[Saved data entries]
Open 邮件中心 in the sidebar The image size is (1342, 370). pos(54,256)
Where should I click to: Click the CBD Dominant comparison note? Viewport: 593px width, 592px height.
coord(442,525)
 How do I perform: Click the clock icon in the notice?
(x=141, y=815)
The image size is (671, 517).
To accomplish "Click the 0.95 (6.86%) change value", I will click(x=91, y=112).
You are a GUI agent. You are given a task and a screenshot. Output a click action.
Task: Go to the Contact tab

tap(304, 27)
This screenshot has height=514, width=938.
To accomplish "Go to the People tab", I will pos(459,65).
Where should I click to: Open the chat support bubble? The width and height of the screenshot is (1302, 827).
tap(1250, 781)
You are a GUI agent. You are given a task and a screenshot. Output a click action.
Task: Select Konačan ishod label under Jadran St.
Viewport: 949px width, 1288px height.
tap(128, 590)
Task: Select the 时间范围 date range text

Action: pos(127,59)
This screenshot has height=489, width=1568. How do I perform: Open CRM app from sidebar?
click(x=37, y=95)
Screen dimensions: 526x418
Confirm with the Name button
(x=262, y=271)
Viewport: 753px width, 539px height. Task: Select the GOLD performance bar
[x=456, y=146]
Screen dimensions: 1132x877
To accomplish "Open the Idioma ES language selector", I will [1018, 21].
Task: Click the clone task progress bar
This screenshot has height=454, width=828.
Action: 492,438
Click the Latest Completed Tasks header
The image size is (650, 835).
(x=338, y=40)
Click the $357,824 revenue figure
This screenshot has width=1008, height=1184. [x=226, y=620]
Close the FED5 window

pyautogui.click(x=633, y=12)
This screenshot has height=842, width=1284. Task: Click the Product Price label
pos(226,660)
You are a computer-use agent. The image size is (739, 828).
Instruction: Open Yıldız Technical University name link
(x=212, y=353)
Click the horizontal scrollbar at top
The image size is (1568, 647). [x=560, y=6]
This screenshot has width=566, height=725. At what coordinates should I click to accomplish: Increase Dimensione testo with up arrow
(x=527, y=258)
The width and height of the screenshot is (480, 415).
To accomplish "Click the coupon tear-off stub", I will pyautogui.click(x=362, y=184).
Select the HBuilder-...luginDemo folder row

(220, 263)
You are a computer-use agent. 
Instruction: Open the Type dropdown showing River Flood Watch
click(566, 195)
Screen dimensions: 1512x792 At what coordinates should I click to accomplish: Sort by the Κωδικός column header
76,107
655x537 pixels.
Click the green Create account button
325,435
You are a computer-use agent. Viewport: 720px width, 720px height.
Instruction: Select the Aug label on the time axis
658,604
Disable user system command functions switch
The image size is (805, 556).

**Description of the task**
The reply must present every entry, transcribed with its exact wording.

**Task answer**
Open 邮件中心 in the sidebar The image size is (1342, 370). pos(54,256)
Where should I click to: Click the CBD Dominant comparison note? Viewport: 593px width, 592px height.
coord(442,525)
 How do I perform: Click the clock icon in the notice?
(x=141, y=815)
The image size is (671, 517).
To accomplish "Click the 0.95 (6.86%) change value", I will click(x=91, y=112).
You are a GUI agent. You are given a task and a screenshot. Output a click action.
Task: Go to the Contact tab

tap(304, 27)
This screenshot has height=514, width=938.
To accomplish "Go to the People tab", I will pos(459,65).
Where should I click to: Open the chat support bubble? The width and height of the screenshot is (1302, 827).
tap(1250, 781)
You are a GUI agent. You are given a task and a screenshot. Output a click action.
Task: Select Konačan ishod label under Jadran St.
Viewport: 949px width, 1288px height.
tap(128, 590)
Task: Select the 时间范围 date range text

Action: pos(127,59)
This screenshot has height=489, width=1568. How do I perform: Open CRM app from sidebar?
click(x=37, y=95)
Screen dimensions: 526x418
Confirm with the Name button
(x=262, y=271)
Viewport: 753px width, 539px height. Task: Select the GOLD performance bar
[x=456, y=146]
Screen dimensions: 1132x877
To accomplish "Open the Idioma ES language selector", I will [1018, 21].
Task: Click the clone task progress bar
This screenshot has height=454, width=828.
Action: 492,438
Click the Latest Completed Tasks header
The image size is (650, 835).
(x=338, y=40)
Click the $357,824 revenue figure
This screenshot has width=1008, height=1184. [x=226, y=620]
Close the FED5 window

pyautogui.click(x=633, y=12)
This screenshot has height=842, width=1284. Task: Click the Product Price label
pos(226,660)
You are a computer-use agent. The image size is (739, 828).
Instruction: Open Yıldız Technical University name link
(x=212, y=353)
Click the horizontal scrollbar at top
The image size is (1568, 647). [x=560, y=6]
This screenshot has width=566, height=725. At what coordinates should I click to accomplish: Increase Dimensione testo with up arrow
(x=527, y=258)
The width and height of the screenshot is (480, 415).
To accomplish "Click the coupon tear-off stub", I will pyautogui.click(x=362, y=184).
Select the HBuilder-...luginDemo folder row

(220, 263)
You are a computer-use agent. 
Instruction: Open the Type dropdown showing River Flood Watch
click(566, 195)
Screen dimensions: 1512x792 At what coordinates should I click to accomplish: Sort by the Κωδικός column header
76,107
655x537 pixels.
Click the green Create account button
325,435
You are a computer-use agent. Viewport: 720px width, 720px height.
Instruction: Select the Aug label on the time axis
658,604
Disable user system command functions switch
The image size is (805, 556).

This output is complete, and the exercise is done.